The Navajo Nation is expected to sue the Environmental Protection Agency Tuesday for the toxic spill the agency caused in Colorado last year that sullied the waterways of three states.

The one-year anniversary of the spill was on Aug. 5, and the agency reiterated on that day that it takes full responsibility for the spill that poured 3 million gallons of toxic sludge from the Gold King Mine in Silverton, Colo., into the Animas River.

The anniversary was also marked by a decision from the EPA inspector general and the Justice Department to launch a criminal probe into the spill, which may have spurred the Navajo to sue.

The Navajo Nation became involved when the toxic plume reached its lands along the San Juan River in New Mexico, causing the state to issue water quality warnings that interrupted farmers' harvest well into the fall.

Navajo Nation President Russell Begaye told the Washington Examiner in an exclusive interview last September that the toxic spill ruined livelihoods of many of his nation's farmers while creating a "culture of distrust" between his people and the Obama administration.

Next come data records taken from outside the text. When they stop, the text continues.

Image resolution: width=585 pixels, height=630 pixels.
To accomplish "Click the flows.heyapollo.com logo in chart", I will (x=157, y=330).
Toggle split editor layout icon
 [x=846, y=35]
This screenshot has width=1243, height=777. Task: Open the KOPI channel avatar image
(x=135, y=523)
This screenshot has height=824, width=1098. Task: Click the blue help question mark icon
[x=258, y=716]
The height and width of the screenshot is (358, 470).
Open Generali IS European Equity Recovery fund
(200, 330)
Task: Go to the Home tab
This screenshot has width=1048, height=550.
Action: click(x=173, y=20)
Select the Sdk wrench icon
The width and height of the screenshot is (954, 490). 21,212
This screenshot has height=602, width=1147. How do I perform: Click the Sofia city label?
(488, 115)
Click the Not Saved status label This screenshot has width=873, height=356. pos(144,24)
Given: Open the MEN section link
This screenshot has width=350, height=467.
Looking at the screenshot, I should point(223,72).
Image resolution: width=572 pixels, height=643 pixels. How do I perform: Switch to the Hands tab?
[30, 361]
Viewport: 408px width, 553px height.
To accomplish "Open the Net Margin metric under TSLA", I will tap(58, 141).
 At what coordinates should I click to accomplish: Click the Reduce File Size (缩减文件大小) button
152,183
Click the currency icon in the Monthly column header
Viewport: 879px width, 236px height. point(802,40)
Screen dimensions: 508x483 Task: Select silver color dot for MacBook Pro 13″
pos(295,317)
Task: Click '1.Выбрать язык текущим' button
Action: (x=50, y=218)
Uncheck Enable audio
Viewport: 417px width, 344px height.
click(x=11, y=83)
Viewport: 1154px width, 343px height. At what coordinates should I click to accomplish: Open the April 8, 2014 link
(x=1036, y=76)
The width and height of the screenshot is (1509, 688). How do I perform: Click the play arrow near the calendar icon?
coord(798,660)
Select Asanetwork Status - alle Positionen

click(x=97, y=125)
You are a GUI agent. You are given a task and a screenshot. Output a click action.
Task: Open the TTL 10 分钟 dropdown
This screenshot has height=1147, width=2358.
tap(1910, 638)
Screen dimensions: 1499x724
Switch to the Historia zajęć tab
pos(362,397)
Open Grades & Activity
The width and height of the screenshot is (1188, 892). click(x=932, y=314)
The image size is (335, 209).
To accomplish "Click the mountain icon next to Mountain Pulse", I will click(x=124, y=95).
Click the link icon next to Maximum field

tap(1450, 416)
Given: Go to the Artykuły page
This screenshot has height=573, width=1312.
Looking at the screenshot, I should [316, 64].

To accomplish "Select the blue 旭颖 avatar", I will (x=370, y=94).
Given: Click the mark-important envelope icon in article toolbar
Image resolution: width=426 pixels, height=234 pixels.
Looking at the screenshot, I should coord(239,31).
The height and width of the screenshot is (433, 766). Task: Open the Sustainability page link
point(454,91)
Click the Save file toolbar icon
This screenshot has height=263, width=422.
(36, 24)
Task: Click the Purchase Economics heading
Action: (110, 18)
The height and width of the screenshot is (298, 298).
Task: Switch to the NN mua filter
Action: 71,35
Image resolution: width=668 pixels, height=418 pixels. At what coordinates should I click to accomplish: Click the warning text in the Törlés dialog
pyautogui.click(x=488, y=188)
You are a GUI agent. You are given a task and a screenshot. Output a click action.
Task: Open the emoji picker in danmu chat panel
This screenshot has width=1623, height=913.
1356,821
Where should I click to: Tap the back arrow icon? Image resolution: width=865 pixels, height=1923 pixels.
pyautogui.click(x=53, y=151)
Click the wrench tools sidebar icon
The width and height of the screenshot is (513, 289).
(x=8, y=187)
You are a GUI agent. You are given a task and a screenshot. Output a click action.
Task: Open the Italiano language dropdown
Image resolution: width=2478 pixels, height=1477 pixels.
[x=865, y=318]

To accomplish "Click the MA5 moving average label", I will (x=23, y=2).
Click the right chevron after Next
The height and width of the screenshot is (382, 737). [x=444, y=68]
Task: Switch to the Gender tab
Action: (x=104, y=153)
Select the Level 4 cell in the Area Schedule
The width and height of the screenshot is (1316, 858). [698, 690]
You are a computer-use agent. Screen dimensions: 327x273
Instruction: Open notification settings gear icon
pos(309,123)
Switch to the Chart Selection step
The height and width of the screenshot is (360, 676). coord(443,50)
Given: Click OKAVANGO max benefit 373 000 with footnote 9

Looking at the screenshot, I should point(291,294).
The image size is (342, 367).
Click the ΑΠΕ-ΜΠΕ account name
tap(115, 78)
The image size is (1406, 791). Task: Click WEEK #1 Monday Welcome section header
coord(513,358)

Begaye said back then that the nation was preparing to sue the agency.

The decision to sue the EPA became clear, Begaye said, "especially [after] I got a report that they knew about it. That they knew this was about to happen, [but] they did nothing."

"We are going after EPA. They are going to pay for it," he said, recalling what he told a tribal committee after learning that the agency was clearly at fault. "We are going to make them pay."

Begaye will hold a news conference Tuesday from a bridge overlooking the San Juan River in Shiprock, N.M. He will announce they have directed their counsel, Hueston Hennigan LLP, to file a lawsuit "regarding the unprecedented environmental disaster arising from the Gold King Mine spill," according to a statement.

Other senior officials with the nation will join Begaye at the press conference, including Ethel Branch, the nation's attorney general.